■ Problems to solve ■
1. According to the conference report, what position does Michael Bittar hold at Halliburton?
2. Rewrite the part of the conference report that opens with the words containing "One of the core" and closes with "of human comprehension.", swapping "standard algorithms" for "common methods".

■ Text excerpt ■
··········
In a special session held at the 2016 Unconventional Resources Technology Conference, two panelists discussed how unconventional asset operators can utilize data processing technologies commonly used in other industries.

Michael Bittar, senior director of technology at Halliburton, said that in developing new technologies, companies must try to accelerate the process of bringing products to market. Increased collaboration with operators, universities, and research institutes is essential to achieving that end.

“In our organizations, we need to take advantage of the global effort,” he said. “The problems we are trying to solve are difficult. No one single company can work on these problems. Networking is key, but more important is innovating with our customers.”

Bittar used fiber-optic technology as an example of problem-solving through integration. Fiber-optic cables are regularly used to provide high-speed communication services, but they can also serve a role in determining, for instance, potential leaks in horizontal wells. Operators can lay fiber-optic cables down the length of a well and listen for abnormalities in flow through a signal sent from the cables to a telecommunication device.    

“We can lay fiber and listen to what’s happening in the land,” Bittar said. “We took some technology from another industry, we adapted it into our industry, and this type of technology will give us a lot of information.”

George Djorgovski, a professor of astronomy at the California Institute of Technology and the director of the Center for Data-Driven Discovery, said data analysis is still a mostly uncharted frontier in science and technology. He said astronomers have had to manage exponential growth of data volumes and complexity, and that the concepts they have explored to help process data may provide a blueprint for other industries, including unconventionals.

Djorgovski described the virtual observatory concept, where astronomers share their analyses of complex data sets in a dynamic, distributed, open cyberspace research environment. The virtual observatory provides scientists and students with an Internet connection and the opportunity to access the tools needed to innovate, regardless of their location. It also expands the talent pool of scientists available to larger universities and research institutions.

“Anyone with a computer screen can start a business, participate in the world economy, and it counts for a lot of economic power,” Djorgovski said. “The same thing happens with data. Nowadays, if you have an Internet connection, you don’t have to be at Princeton or Harvard. You can be in North Dakota, India, wherever you want, and you have the same level playing field. All of the data are behind computer screens, as are all the tools and all of the literature.”

One of the core problems in data science is the visualization of complexity. Djorgovski said that organizations must develop standard algorithms for gathering and interpreting data, particularly as data increases in dimensionality beyond the scope of human comprehension.

To help with that, astronomers are using machine intelligence tools in all stages of data processing. Among other things, machine intelligence can help recognize patterns and automate object and event classifications. Djorgovski said it may be possible within the next decade for computers to develop bug-free software programs that help streamline the data gathering process.  

“We are pretty sure that nature is not confined to two-dimensional and three-dimensional phenomena, and that there are many variables that can act together in something. You need to be able to visualize that,” he said.
··········
■ Material supplied ■
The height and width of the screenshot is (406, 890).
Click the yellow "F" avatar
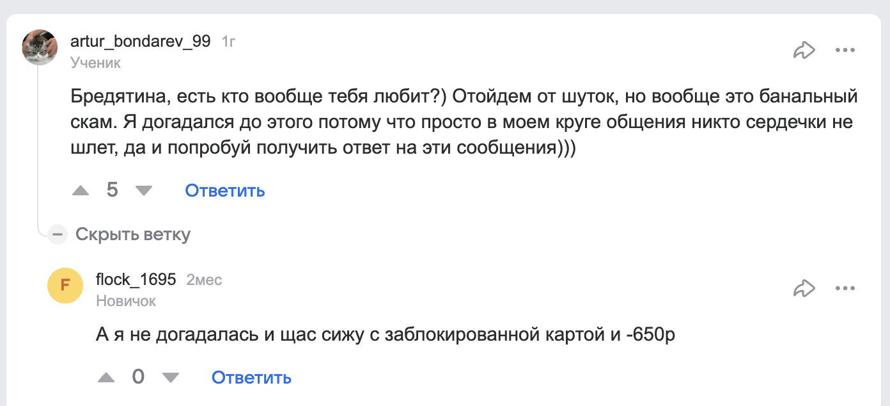65,286
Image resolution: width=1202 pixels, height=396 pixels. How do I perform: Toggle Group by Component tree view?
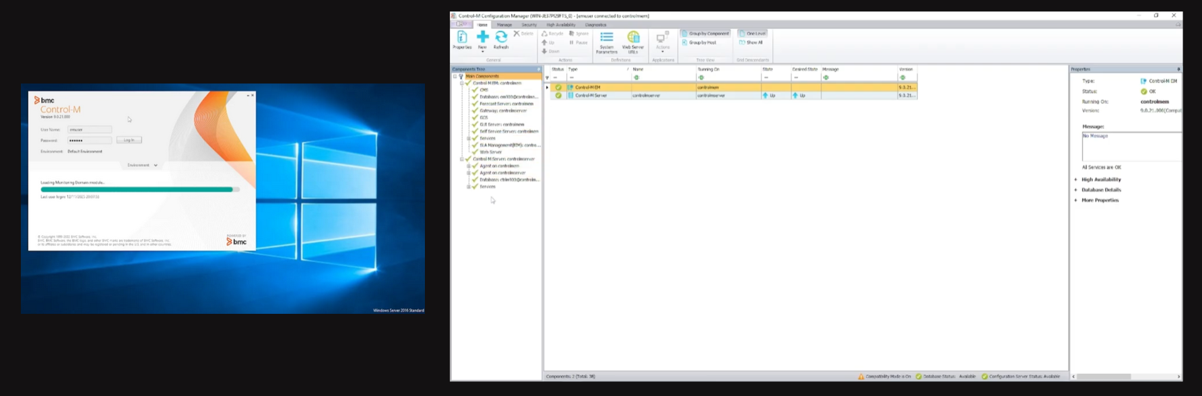705,33
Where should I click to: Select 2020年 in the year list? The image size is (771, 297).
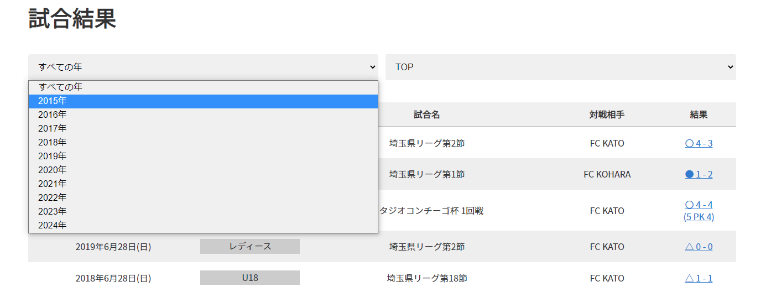[203, 170]
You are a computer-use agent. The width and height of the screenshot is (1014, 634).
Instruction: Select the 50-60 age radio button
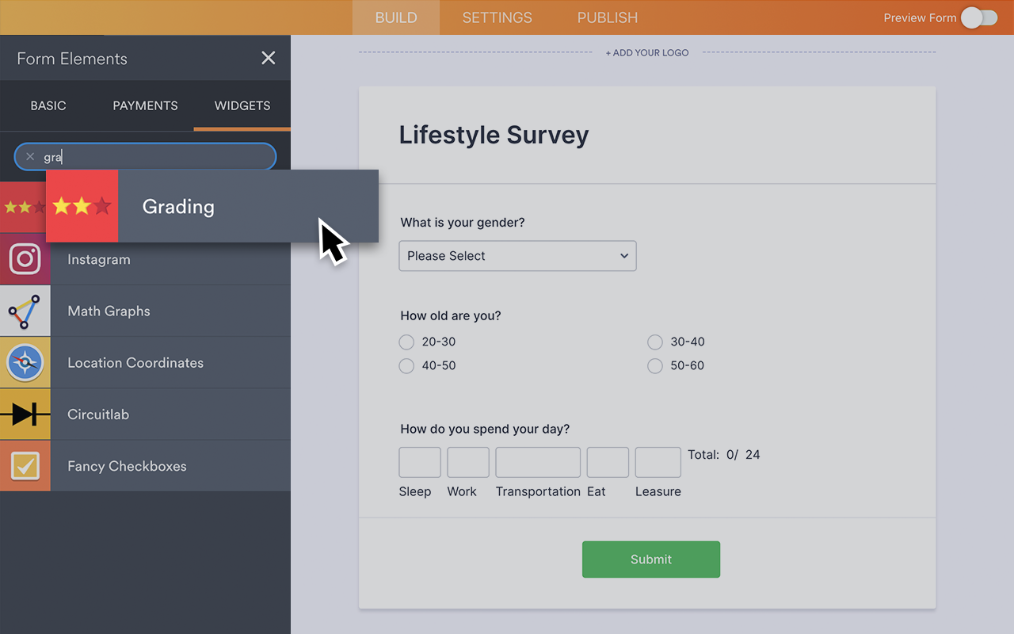click(x=655, y=365)
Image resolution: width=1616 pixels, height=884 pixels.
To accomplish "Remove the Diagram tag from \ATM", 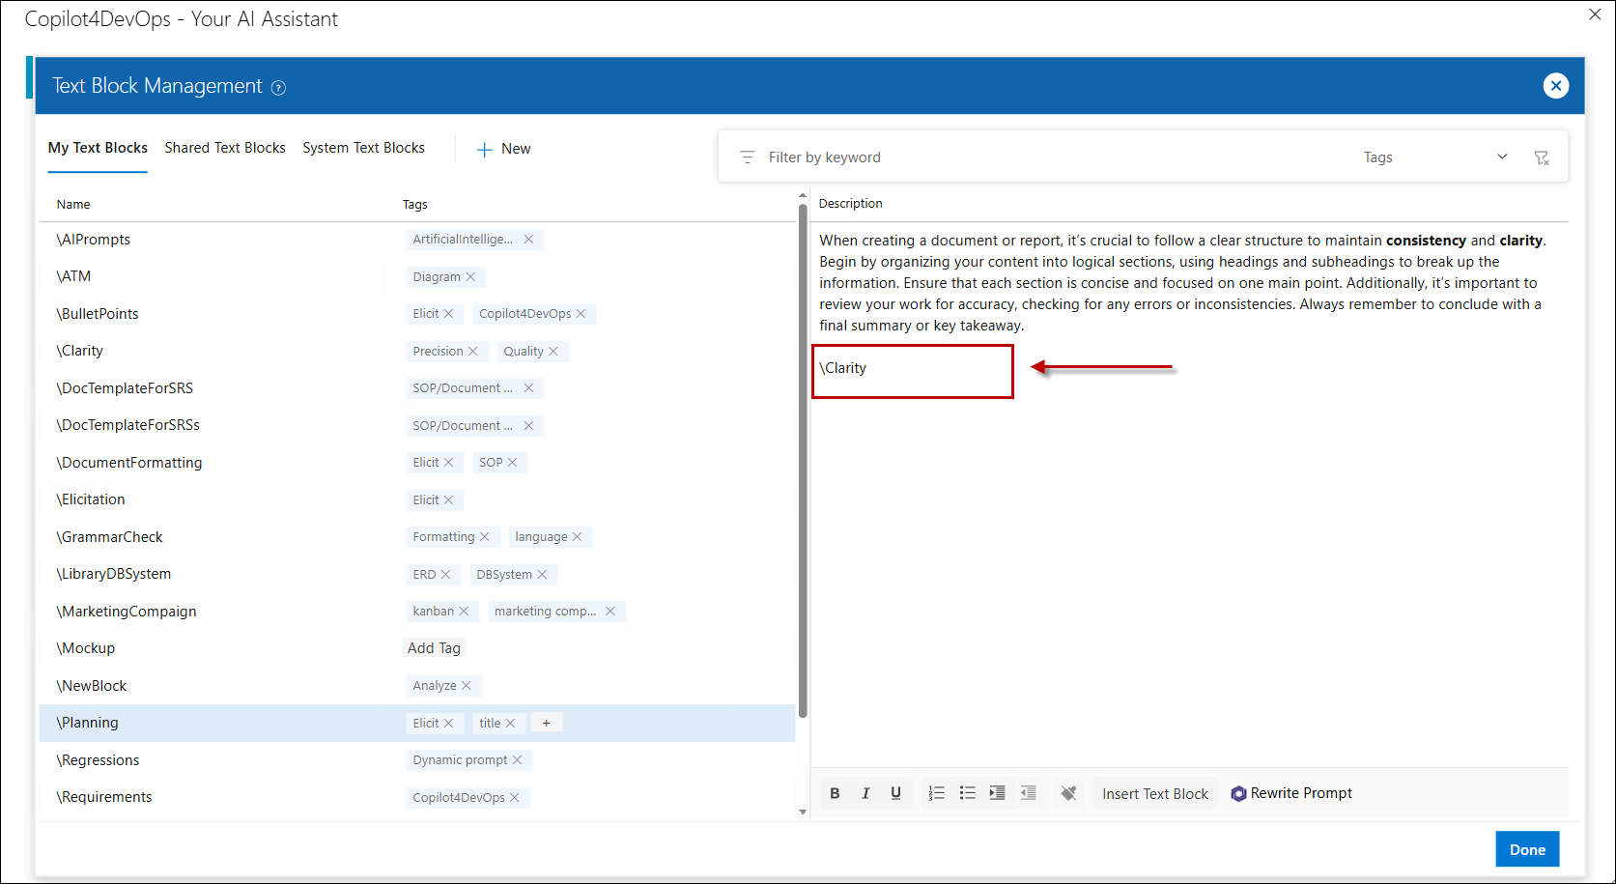I will point(471,277).
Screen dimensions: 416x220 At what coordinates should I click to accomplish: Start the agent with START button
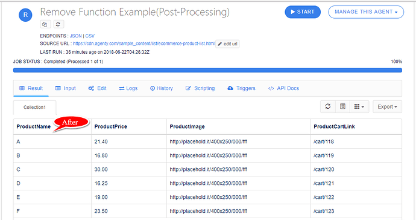(303, 12)
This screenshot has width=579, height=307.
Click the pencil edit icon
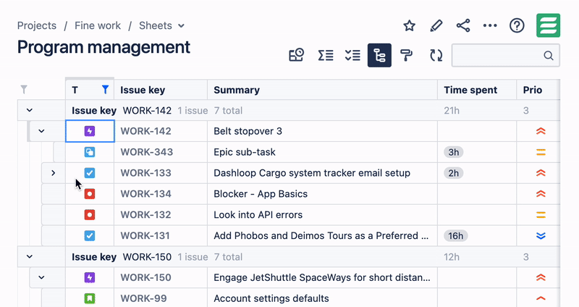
··········
■ Solutions in order ■
1. Senior director of technology.

2.
One of the core problems in data science is the visualization of complexity. Djorgovski said that organizations must develop common methods for gathering and interpreting data, particularly as data increases in dimensionality beyond the scope of human comprehension.